Accuracy for percent solids was also measured with the same samples as shown in Chart 2 below.
The NMR data indicates that the accuracy is good for the measurement of the percent solids by NMR and would qualify as a new test method. However, comparing the data obtained from the traditional gravimetric method to measure percent solids to the NMR calculated data suggests that the accuracy of the NMR method is not as good as indicated in Chart 3 below. Further work is needed to justify the switch to using NMR data for percent solids.
To qualify the benchtop NMR for precision via repeatability and reproducibility, one coating sample was prepared and analyzed six times to show consistency of the component ratio and percent solids. For each data collection, the NMR tube was removed from the NMR and repositioned using the NMR depth gauge. A summary of the repeatability is shown in chart 4 below and appears to indicate that repeatability is quite good.
The reproducibility requirement compares the data for both component ratio and percent solids at two different locations. As the 3M Corporate Research Analytical Lab will serve as the backup for the instrument located at our manufacturing facility, the data are compared between the two locations. For this application it was decided a % RSD of less than or equal to 15% is considered a pass. Chart 5 below summarizes the comparison between the two locations, of component ratios and percent solids for three samples in triplicate. The data suggests that the reproducibility of data between the two locations meets the required specification.

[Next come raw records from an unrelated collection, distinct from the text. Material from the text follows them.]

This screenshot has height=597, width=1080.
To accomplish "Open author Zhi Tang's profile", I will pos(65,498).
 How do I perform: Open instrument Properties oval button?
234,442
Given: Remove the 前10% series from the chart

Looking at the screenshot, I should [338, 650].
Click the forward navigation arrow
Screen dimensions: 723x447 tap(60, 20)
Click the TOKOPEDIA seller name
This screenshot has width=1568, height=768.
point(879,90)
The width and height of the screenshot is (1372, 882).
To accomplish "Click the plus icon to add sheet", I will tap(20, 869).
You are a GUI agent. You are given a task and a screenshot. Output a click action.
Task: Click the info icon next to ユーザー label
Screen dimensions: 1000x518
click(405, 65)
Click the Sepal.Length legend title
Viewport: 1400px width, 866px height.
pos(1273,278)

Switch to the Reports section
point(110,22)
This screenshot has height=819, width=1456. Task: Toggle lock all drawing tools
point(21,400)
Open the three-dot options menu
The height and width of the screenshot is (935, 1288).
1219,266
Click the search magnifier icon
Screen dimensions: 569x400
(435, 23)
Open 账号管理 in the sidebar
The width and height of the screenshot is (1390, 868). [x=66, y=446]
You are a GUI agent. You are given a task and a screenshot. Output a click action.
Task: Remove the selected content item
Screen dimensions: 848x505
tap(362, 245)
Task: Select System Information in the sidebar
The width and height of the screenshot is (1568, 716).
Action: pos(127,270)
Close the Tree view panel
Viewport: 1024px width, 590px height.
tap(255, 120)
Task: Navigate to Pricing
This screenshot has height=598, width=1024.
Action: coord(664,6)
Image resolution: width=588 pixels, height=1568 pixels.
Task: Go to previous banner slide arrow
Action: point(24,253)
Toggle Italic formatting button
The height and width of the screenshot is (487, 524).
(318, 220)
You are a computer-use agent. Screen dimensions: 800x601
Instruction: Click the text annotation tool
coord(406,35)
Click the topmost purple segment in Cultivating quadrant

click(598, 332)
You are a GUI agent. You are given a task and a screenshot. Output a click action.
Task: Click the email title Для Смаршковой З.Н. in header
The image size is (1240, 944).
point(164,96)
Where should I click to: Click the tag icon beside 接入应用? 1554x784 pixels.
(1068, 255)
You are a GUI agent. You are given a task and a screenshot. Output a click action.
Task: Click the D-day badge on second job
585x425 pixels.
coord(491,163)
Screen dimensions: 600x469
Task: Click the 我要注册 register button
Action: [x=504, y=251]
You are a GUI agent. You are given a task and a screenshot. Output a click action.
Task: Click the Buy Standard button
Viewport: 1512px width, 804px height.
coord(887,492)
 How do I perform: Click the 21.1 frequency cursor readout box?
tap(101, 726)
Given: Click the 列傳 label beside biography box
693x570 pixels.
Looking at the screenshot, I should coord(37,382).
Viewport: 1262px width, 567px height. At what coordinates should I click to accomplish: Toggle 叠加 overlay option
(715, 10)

Long term sample stability of the coating solution is a concern that needs to be addressed. For example, when the coating solution is prepared, data needs to be collected that ensures that there are not any side reactions, decomposition of one or more components, or evaporation over time. This is especially important if the benchtop NMR in the manufacturing facility is down. Making sure that shipping the sample to the 3M Central Research Analytical Lab will not result in changes to the sample is critical, specifically any temperature fluctuations that may be experienced during shipment. To monitor sample stability, one coating solution was prepared and placed into a NMR tube. Over a period of nearly a week the composition ratio and % solids were monitored for any changes. As shown in Chart 6 it appears that there does not appear to be any significant changes in the sample. To date- sample stability continues to look good even at 4 weeks.
Conclusions:
The benchtop NMR data collected to test for selectivity/specificity, accuracy, and precision via repeatability and reproducibility were shown to meet the qualification requirements for introducing the instrument into a manufacturing environment for measuring component ratio and percent solids. The sample in scope also appears to be stable under long term storage. In the manufacturing environment the NMR system has been configured to automatically collect the NMR data via automation software to make the process on the production floor as easy as possible. We can collect the NMR data, process, phase, reference, integrate peak regions, transfer peak integral values to a spreadsheet where basic math is performed to make NMR use as simple as possible. Implementation of this process will decrease product variability, reduced line downtime, and allow for setting specifications that will better facilitate process control. Long term, certifying the software as 21 CFR Part 11 compliant is mandatory.